- EXERCISE DETAILS -
Pull every line containing "agent" from the listing.

----------

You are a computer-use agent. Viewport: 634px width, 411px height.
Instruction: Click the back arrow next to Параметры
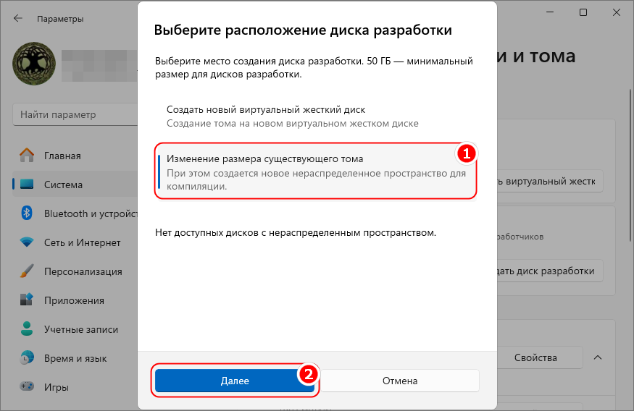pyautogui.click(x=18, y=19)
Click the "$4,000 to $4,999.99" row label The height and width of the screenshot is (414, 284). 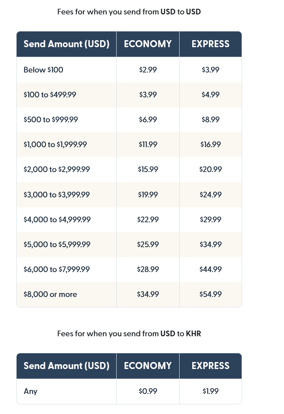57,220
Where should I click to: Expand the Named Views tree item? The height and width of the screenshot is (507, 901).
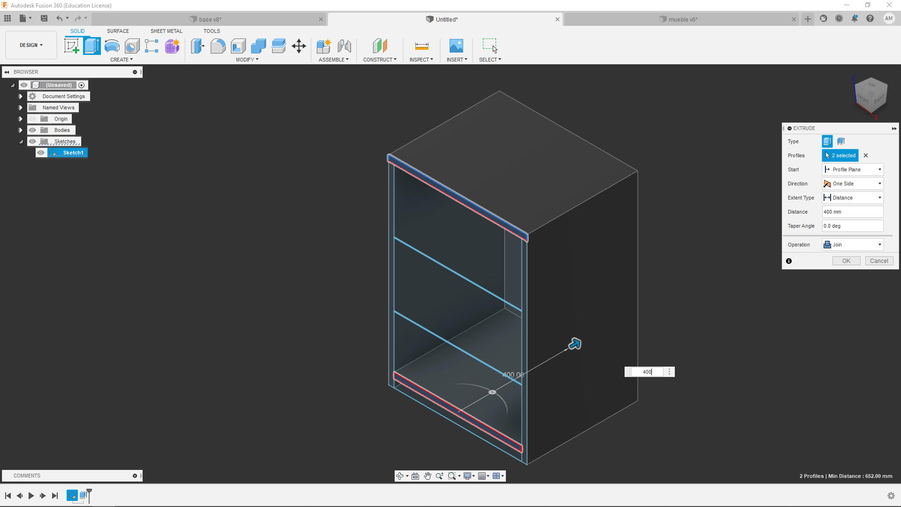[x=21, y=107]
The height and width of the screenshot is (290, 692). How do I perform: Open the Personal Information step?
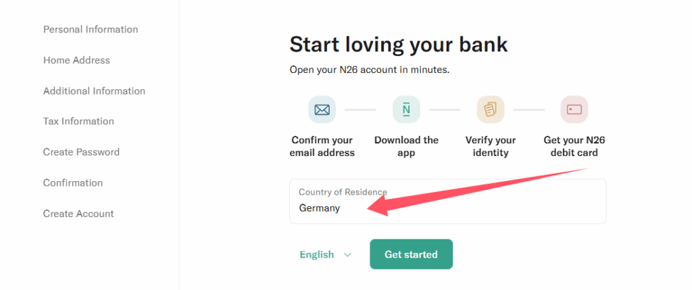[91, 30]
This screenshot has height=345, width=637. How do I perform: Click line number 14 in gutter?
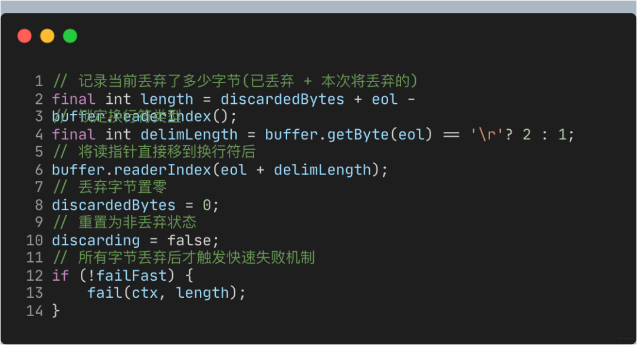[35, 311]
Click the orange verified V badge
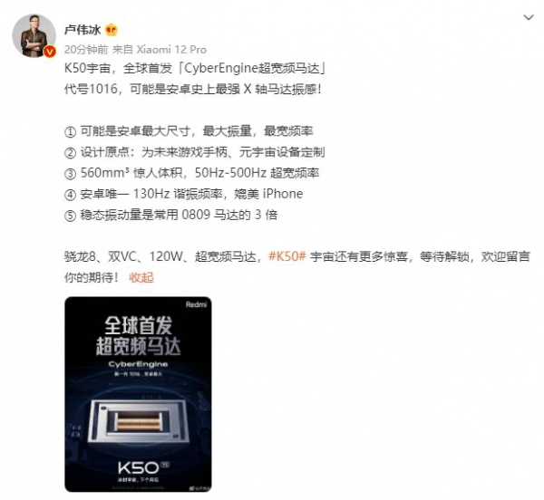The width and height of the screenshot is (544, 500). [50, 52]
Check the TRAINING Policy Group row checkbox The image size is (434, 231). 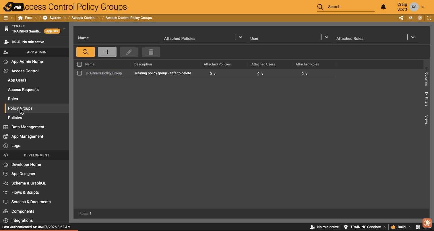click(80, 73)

----------

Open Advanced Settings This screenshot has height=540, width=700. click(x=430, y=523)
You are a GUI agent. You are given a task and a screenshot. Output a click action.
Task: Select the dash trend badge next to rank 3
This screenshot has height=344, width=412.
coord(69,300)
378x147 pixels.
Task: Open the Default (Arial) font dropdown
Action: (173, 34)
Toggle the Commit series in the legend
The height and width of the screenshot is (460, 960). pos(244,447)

----------

- THE ANSWER -
You are a computer-use agent. Viewport: 634px width, 411px height.
You are a GUI agent. You are given a task and a screenshot. Output a click action.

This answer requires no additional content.